My husband and I are not alone in that when our children moved out, we added a dog to our family. Bringing a dog or a cat into your home means you need to carve out space for them and their belongings. If your house is filled with your children’s old items, how can you make a place for your Shepsi or Tiger? When an empty nester client asks me to help them take charge of their space, they often don’t actually know what they want to do. They are sure they want to make a change but they look to me to tell them what to do. It is not my style to tell people what to do. My style is to ask questions, listen carefully, repeat back what I have heard and ask the client if what I heard is what they meant to say. Their answers do not come instantly or effortlessly. Here we take a deep dive to analyze the space they have and the space they wish to have.
We begin with one area or zone at a time. I ask them several questions. What was its prior use?” Were they once happy with this space? Why is it not working now? How long has it been useless space? Can they make a sketch of what they want instead? How much will it improve the quality of their lives if the space is modified?
For some people this is a frustrating conversation that they may try to avoid. If this strikes a chord, could you be having trouble reclaiming your space? I invite you to analyze what is stopping you from making a change. Reasons could include one or more of the following:
I don’t know where to start.
I don’t know what kind of professional help I need.
I think, but I don’t know, that the cost will be prohibitive.
I KNOW the cost will be prohibitive.
The person I share the space with has different desires.
I haven’t given myself permission to make a change.
Why make a change if I may be moving in the next few years?
This space acts as a holding space for my children’s possessions.
Now that we did a brain dump of many reasons that stop us, let’s address some of them. First, if you don’t know where to start, it may help by speaking with friends, coworkers, family members and neighbors who have already gone through this. You will hear many points of view and many techniques for dealing with your same issues. Be a good listener and decide if any of their choices resonate with you. To become aware of what kind of professional help you need and what it will cost, again turn to your friends, coworkers, family members, neighbors and the very handy Google. If you are uncomfortable asking people the specific amounts they paid for services or materials, consider asking for price ranges.
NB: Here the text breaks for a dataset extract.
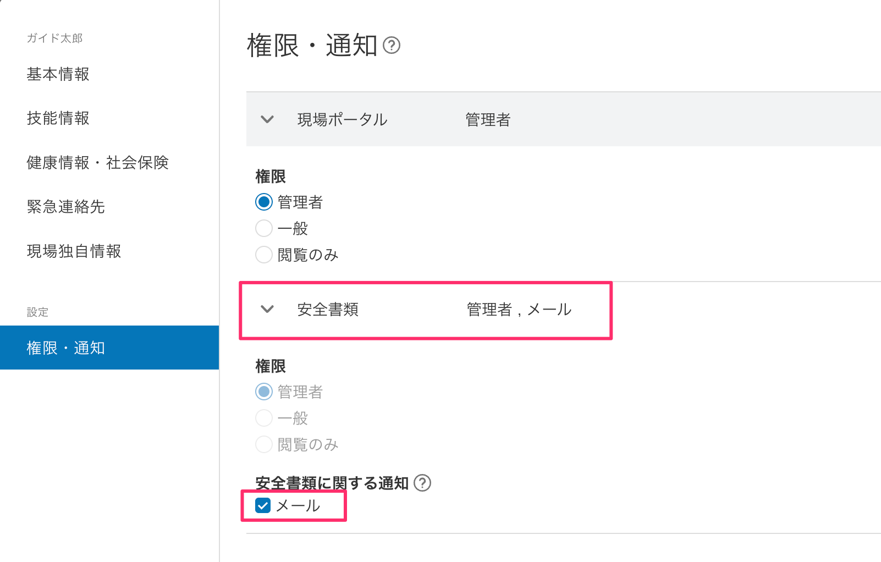Select 一般 radio under 現場ポータル 権限
This screenshot has width=881, height=562.
click(x=264, y=228)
If you and the person you share your space with have different visions and ideas, discuss this. Use your imagination and brainstorm together. Maybe you can merge your ideas. I have seen a guest bedroom combined with a display of antique cameras, a large laundry room/junk room converted to a laundry room and crafts room, and a baseball memorabilia gallery housed inside a home gym.
Now consider whether you have given yourself permission to make a change. This can’t be forced. I have heard first hand of organizers who bullied clients to toss possessions that they were not ready to part with. In extreme cases, the unhappy client brought the bags of trash and donations back into their homes in order to search for the items. Maybe months or years later they call me, tell me their horror stories and ask if they hired me, would it go the same way. I assure them most organizers are caring professionals with a code of ethics they follow that includes integrity and objectivity and will treat all clients with respect and courtesy. Sometimes giving yourself permission to make a change involves talking to a professional or a close confidant about your feelings regarding your new identity as an empty nester, a change in your marital status, etc. Another method of giving yourself permission to make a change is to examine your expenses and create an acceptable budget for the renovations. When we make things as concrete as possible, it is easier to understand and accept what we need to do.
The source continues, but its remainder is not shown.